An international team of paleontologists, which includes the University of Bristol, have identified the world’s oldest lizard, providing key insight into the evolution of modern lizards and snakes.

The 240-million-year-old fossil, Megachirella wachtleri, is the most ancient ancestor of all modern lizards and snakes, known as squamates, the new study, published today in the journal Nature, shows.

The fossil, along with data from both living and extinct reptiles — which involved anatomical data drawn from CT scans and DNA — suggests the origin of squamates is even older, taking place in the late Permian period, more than 250 million years ago.

Tiago Simões, lead author and PhD student from the University of Alberta in Canada, said: “The specimen is 75 million years older than what we thought were the oldest fossil lizards in the entire world and provides valuable information for understanding the evolution of both living and extinct squamates.”

Currently, there are 10,000 species of lizards and snakes around the world — twice as many different species as mammals. Despite this modern diversity, scientists did not know much about the early stages of their evolution.
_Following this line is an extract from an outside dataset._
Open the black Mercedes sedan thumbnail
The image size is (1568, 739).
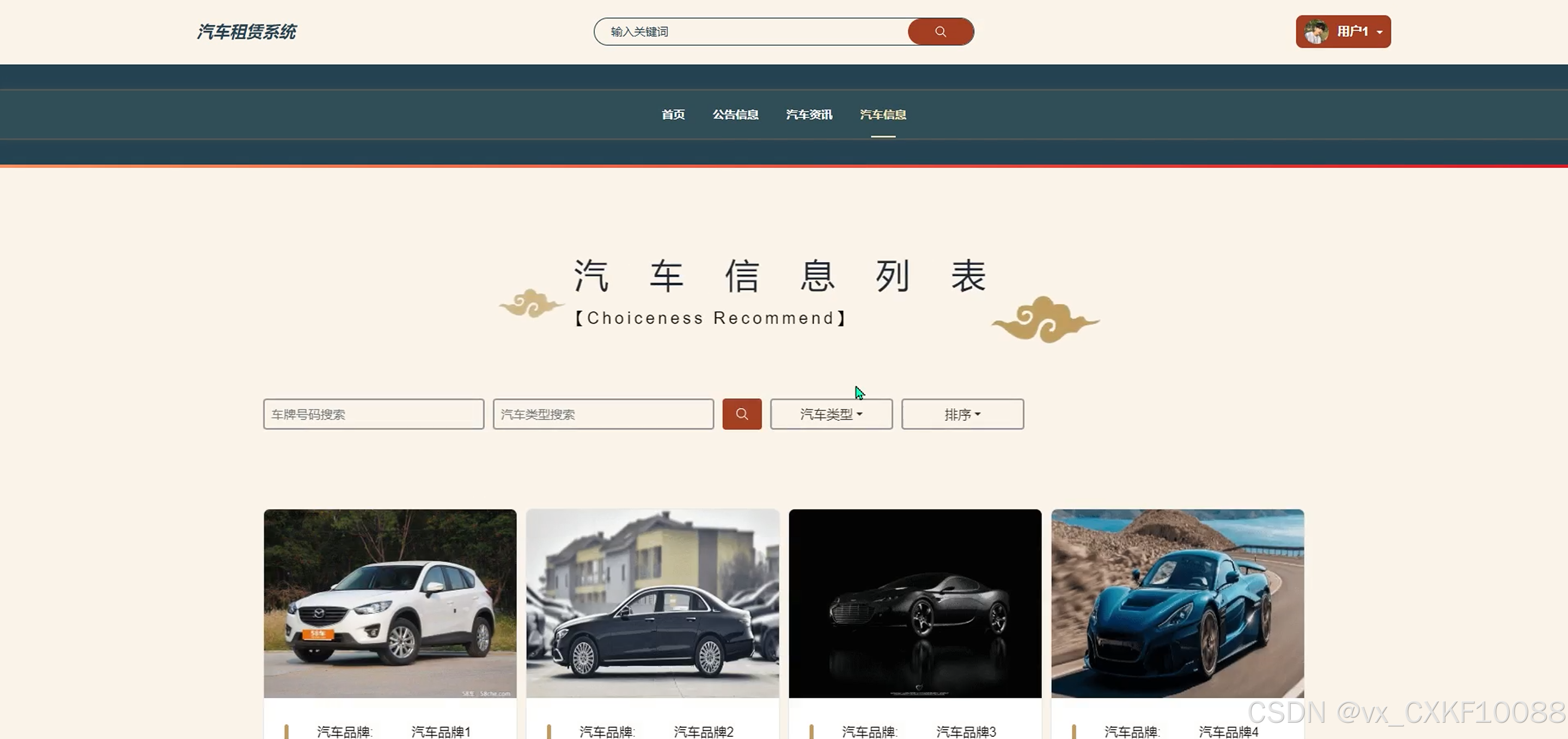point(652,603)
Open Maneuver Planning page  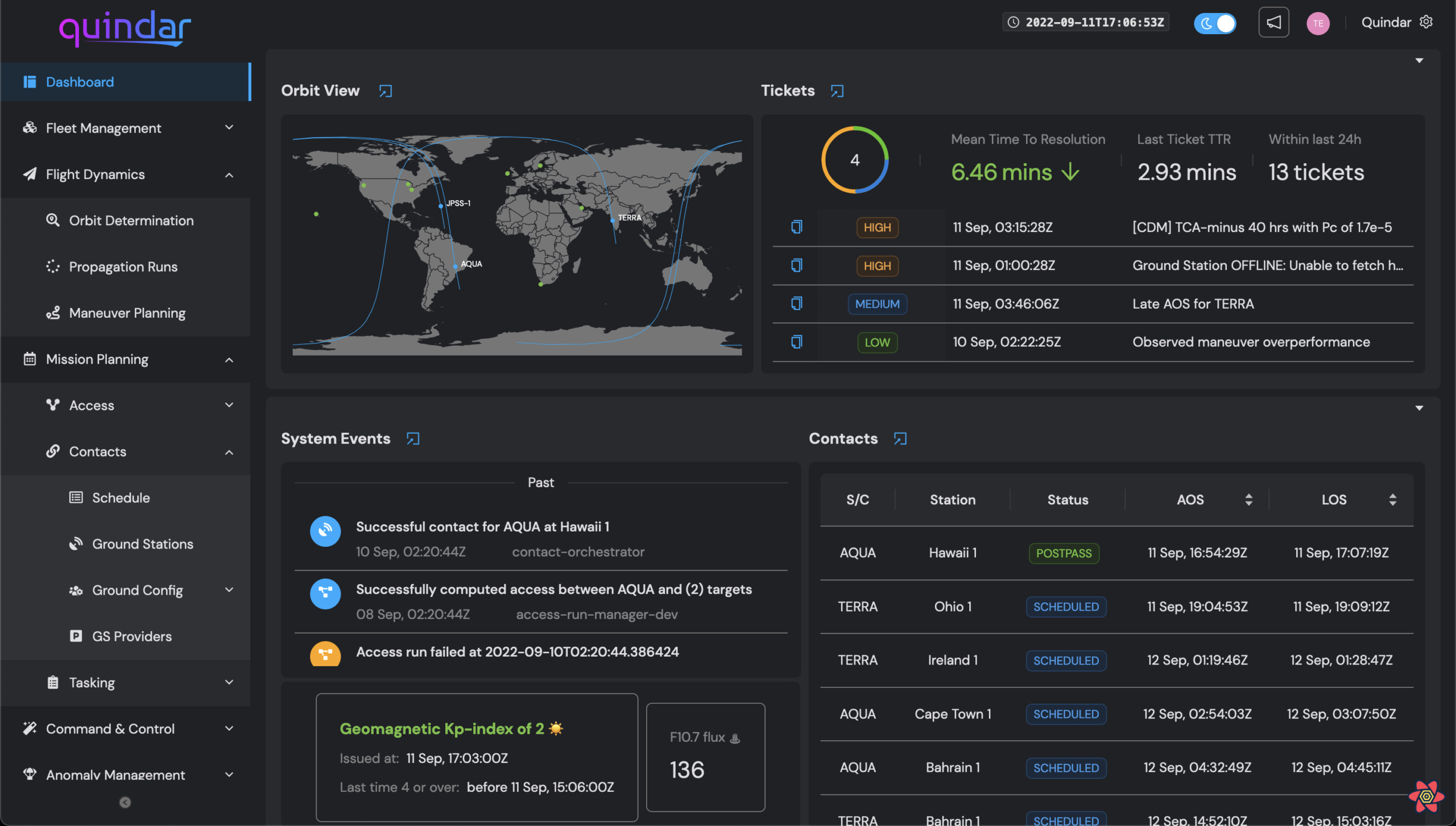point(127,313)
Tiago Simões added: “It is extraordinary when you realize you are answering long-standing questions about the origin of one of the largest groups of vertebrates on Earth.”

Co-author, Dr Michael Caldwell, also from the University of Alberta, added: “Fossils are our only accurate window into the ancient past. Our new understanding of Megachirella is but a point in ancient time, but it tells us things about the evolution of lizards that we simply cannot learn from any of the 9000 or so species of lizards and snakes alive today.”

Originally found in the early 2000s in the Dolomites Mountains of Northern Italy, researchers considered it an enigmatic lizard-like reptile but could not reach conclusive placement, and it remained nearly unnoticed by the international community.

In order to better understand both the anatomy of Megachirella and the earliest evolution of lizards and snakes the authors assembled the largest reptile dataset ever created.

The authors combined it with several new anatomical information from Megachirella obtained from high-resolution CT scans.

All this new information was analysed using state of the art methods to assess relationships across species, revealing that the once enigmatic reptile was actually the oldest known squamate.

Co-author Dr Randall Nydam of the Midwestern University in Arizona, said: “At first I did not think Megachirella was a true lizard, but the empirical evidence uncovered in this study is substantial and can lead to no other conclusion.”

Co-author Dr Massimo Bernardi from MUSE — Science Museum, Italy and University of Bristol’s School of Earth Sciences, added: “This is the story of the re-discovery of a specimen and highlights the importance of preserving naturalistic specimens in well maintained, publicly accessible collections.

“New observations, that could arise from the use of new techniques — as for the mCT data we have obtained here, could provide a completely new understanding even of long-known specimens.”